セナさんはカナダのバンクーバーにてFrog Creator ProductionにてWeb開発を行う傍ら、これまで200人以上のエンジニア、デザイナー、アニメーターの海外就職をサポートされた実績があり、クリエイターの海外就職のエキスパートです。

これまでの海外で活躍するマーケターへのインタビューとは違って、今回のインタビューはマーケティングとも親和性が高い、クリエイターの海外就職をテーマにお話を伺ってきました。

プロフィール:
Yoshitaka Senna Goto
バンクーバーのうぇぶ屋という個人ブログを運営し、海外のIT業界に関する情報発信を行っていた事をきっかけに、主にIT、映像、マーケティング分野における現地就職やキャリアを意識した留学サポートを行う企業『Frog』を設立。日本と海外で培ったIT業界の知識や常識を持ち、今後日本人エンジニアやクリエイターの海外進出の一般化を目指し活動中。

やる理由は使命感!Frog Creator Productionの設立経緯

野村:
まずはセナさんが運営しているFrog Creator Productionの話を伺いたいと思います。Frog Creator Productionの立ち上げの経緯を教えて頂けますか?

セナさん:
もともとバンクーバーに来てしばらく経った頃、フリーランスとして独立を考えており、バンクーバーのうぇぶ屋というブログサイトの運営を始めました。これがFrogの前身ですね。

サイトを始めてから2ヶ月くらいから英語の制作案件や留学相談がくるようになりました。

野村:
すごいですね。たった2ヶ月ですか。

セナさん:
そうですね。実はバンクーバーのうぇぶ屋に行き着く前にいくつかブログを作っては潰してを繰り返していますからね(笑)

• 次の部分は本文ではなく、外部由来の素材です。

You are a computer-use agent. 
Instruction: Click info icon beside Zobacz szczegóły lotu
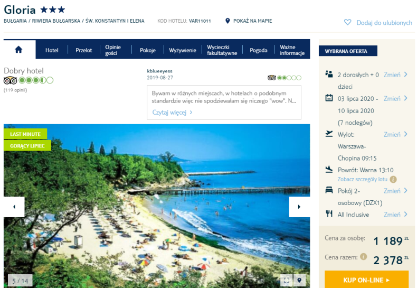(x=393, y=179)
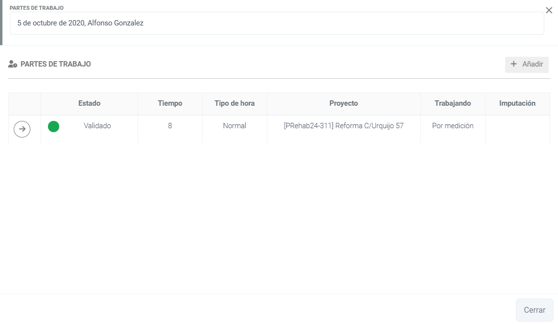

最初の1年目は月数件程度、2年目からは月数十件程度の問い合わせがくるようになり、毎日Skypeしないといけない状態になり、回らなくなってきました。

そのせいもあり有料相談に切り替えようと考えましたが、結局は無料で相談をうけることにしました。今考えると英断だったなと自分で思います。

野村:
なるほど。ちなみに無料にしようと決断した理由をお伺いできますか?

セナさん:
使命感です!(笑)

野村:
(笑)

セナさん:
話を聞いてると皆さん真剣で、これにお金を取るのは申し訳ないと思ったんですね。

そして今のFrogのコンセプトでもある「海外就職を日本のエンジニアの当たり前にする」という思いが強くなってきたのも理由の1つです。

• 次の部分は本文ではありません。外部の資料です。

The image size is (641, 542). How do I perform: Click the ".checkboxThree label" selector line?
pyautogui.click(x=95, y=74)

無料にしたおかげで、技術的な話や人生の話を聞けて勉強になりましたし、無料相談を通してデータを取ることができました。そしてなにより今のFrogコミュニティがあるのも相談無料にしたおかげかなと思います。

野村:
なるほど。バンクーバーのうぇぶ屋がうまくいって、そこからFrog法人設立になるわけですね?

セナさん:
いえ、実は始めは会社設立するつもりはなく、個人事業としてやる予定でした。

その当時、尊敬していたWebクリエイターボックスのManaさんがバンクーバーに戻りたいという話をされていて、そこで一緒に会社をやろうという話で盛り上がって会社設立を決意しました。

当時、バンクーバーのうぇぶ屋経由で問い合わせもあったので会社としてうまく機能するだろうと思って決断しました。

それがスタートして最初の2年ほどは大変でしたが、3年目から海外就職の成功事例が蓄積されてきて今は軌道にのって順調に運営しています。

海外就職成功のための3つの条件

野村:
海外就職について詳しく伺っていきたいと思います。

これまで200人以上のクリエイターの海外就職のサポートを行ってきて、どういう方からの問い合わせが多いですか?

セナさん:
シリコンバレーや他の国への進出を視野に入れて技術力向上のために来たいというのがおよそ40 – 50%程度、日本の厳しい労働環境を脱したいというのが30%程度、とりあえず英語を勉強したい、海外に行ってみたいからというのが20 – 30%程度ですね。

野村:
その中から海外就職を達成する人の割合はどれくらいですか?

セナさん:
我々がサポートしてきたところでいうと70%くらいですね。

野村:
70%ですか・・・かなり割合いが高いですね。

セナさん:
そうですね。ただ目指すところは限りなく100%に近い数字なので、まだまだ勝率を上げる方法を模索しています。

野村:
素晴らしいです。海外就職成功する人と失敗する人の傾向はありますか?

セナさん:
あります。海外就職成功のための要素は大きく分けて下記の3つあります。

– コミュニケーション力 (+英語力)
– 技術力
– 自由に働けるビザの期間

これらのバランスが取れている人が成功する傾向にあると考えています。

10年前、僕がバンクーバーに来た当時は本当に技術力だけがあれば、さらに言うと日本での経験があれば就職できるくらいのレベルでした。それが年を追うごとにビザの規制が厳しくなったのと、バンクーバーが世界から注目されジョブマーケットの競争が激しくなり、カナダ人や他の国の外国人との差別化が必要になってきました。

野村:
なるほど。コミュニケーション力というのは英語力ということでしょうか?

セナさん:
ここでいうコミュニケーション力というのは単に英語力ではなく、密にコミュニケーションをとって課題抽出してその解決策を提案する能力がある、自身の成果・実力をアピールする力があるかどうかを差します。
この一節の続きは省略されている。